Texte fourni:
────────────────────
Présidentielle – Une fessée et aux urnes !

Sébastien le Fol | 18 avril 2022

ÉDITO. 70 % des électeurs ont protesté au premier tour. « Ils ne savent pas ce qu’ils font », pense-t-on. Une erreur de diagnostic qui coûtera cher.

Soixante-dix. C’est le pourcentage que l’on obtient, selon la Fondation pour l’innovation politique, en additionnant les électeurs qui, au premier tour, ont voté pour un candidat « antisystème », choisi le vote blanc ou préféré l’abstention. Face à cette défiance grandissante, les défenseurs de la raison ne varient pas de position. Ils analysent toujours ce comportement électoral comme un geste passionnel, enfantin, une furie dominicale : « Ils ne savent pas ce qu’ils font ! » Sous-entendu : « Ça leur passera. »

Mais ça ne passe pas. Il y a des votes Le Pen de conviction ! Ce n’est pas une aigreur d’estomac qui dicte leur choix mais le programme de la candidate du Rassemblement national. Ne pas prendre en compte cette dimension nous empêche de penser la situation politique de notre pays dans sa complexité. Avec de telles œillères, on ne voit pas le nouveau paysage défiler.

Face à de tels choix politiques, un autre réflexe consiste à déclarer à la cantonade : « Il faut entendre le message adressé par les électeurs de Marine Le Pen… » Comme un médecin dirait à des parents : « Surveillez la fièvre de votre enfant. » Mais quel message ? Pourquoi exclure a priori qu’une bonne part de ces Français souhaitent vraiment porter Marine Le Pen au pouvoir ? Et en toute connaissance de cause !
────────────────────
Lignes de données:

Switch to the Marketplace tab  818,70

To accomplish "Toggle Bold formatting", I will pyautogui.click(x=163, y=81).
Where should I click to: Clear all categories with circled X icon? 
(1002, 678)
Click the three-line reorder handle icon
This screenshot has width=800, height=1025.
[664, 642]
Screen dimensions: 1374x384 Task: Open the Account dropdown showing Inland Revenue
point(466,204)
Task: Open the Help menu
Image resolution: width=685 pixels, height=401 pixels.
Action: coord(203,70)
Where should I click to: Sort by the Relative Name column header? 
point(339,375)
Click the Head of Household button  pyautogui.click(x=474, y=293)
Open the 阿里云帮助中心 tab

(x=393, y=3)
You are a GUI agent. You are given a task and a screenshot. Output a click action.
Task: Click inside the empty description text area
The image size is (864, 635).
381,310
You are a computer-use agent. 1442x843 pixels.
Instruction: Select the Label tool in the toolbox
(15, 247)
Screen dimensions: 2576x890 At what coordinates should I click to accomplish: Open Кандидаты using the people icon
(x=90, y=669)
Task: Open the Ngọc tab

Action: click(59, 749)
────────────────────
Consigne:
Selon l'éditorial sur la présidentielle, quelle organisation a calculé le chiffre de 70 % ?

Réponse attendue:
La Fondation pour l'innovation politique.